◆ **The problem**
Using the extract on data in social science, explain why data collected on the internet tend to over-represent young cohorts and rich households. Answer in one to three sentences.

◆ **Extract**
Start of Block

The availability of data does not free social science from its original curse, that is, employing data created elsewhere for different purposes than research. Data, even if very large, might not be representative of a population due to biases in the selection of the sample or because they are affected by measurement errors. Typically, data collected on the internet over-represent young cohorts—which are more prone to the use of technology—or rich households and their related socio-demographic characteristics, since they are rarely affected by the digital divide. Alternatively, data might lack some variables which represent the true key of a phenomenon under investigation. Important attributes might be missing because they are not measured (say expectation on the future) or not available for privacy concern (say gender or ethnicity) (Demoussis & Giannakopoulos, 2006; Hargittai & Hinnant, 2008). As an exemplary case for the depth of this problem, consider the widespread debate on the alleged racism of artificial intelligence. A prediction model might systematically provide biased estimation for individual in a specific ethnicity class, not because it is racist, but because it might be very efficient in fitting the data provided which (a) describe a racist reality, (b) show (over)under-representation of a specific ethnic group, and (c) lack important features (typically income) which might be the true explanation of a phenomenon and they are highly correlated with ethnicity.

End of Block

◆ **Supplied material**
Start of Block

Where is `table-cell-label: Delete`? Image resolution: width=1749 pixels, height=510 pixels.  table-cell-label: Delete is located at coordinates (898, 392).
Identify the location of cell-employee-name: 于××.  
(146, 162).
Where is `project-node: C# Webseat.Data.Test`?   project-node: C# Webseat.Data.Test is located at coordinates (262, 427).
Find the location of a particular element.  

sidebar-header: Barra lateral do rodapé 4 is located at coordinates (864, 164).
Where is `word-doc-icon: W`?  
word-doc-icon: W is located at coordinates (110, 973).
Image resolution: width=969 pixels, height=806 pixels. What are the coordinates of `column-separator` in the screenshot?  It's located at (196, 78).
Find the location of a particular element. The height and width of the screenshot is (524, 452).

End of Block

◆ **Exercise result**
Young cohorts are over-represented because they are more prone to use technology. Rich households, along with their socio-demographic characteristics, are over-represented because they are rarely affected by the digital divide.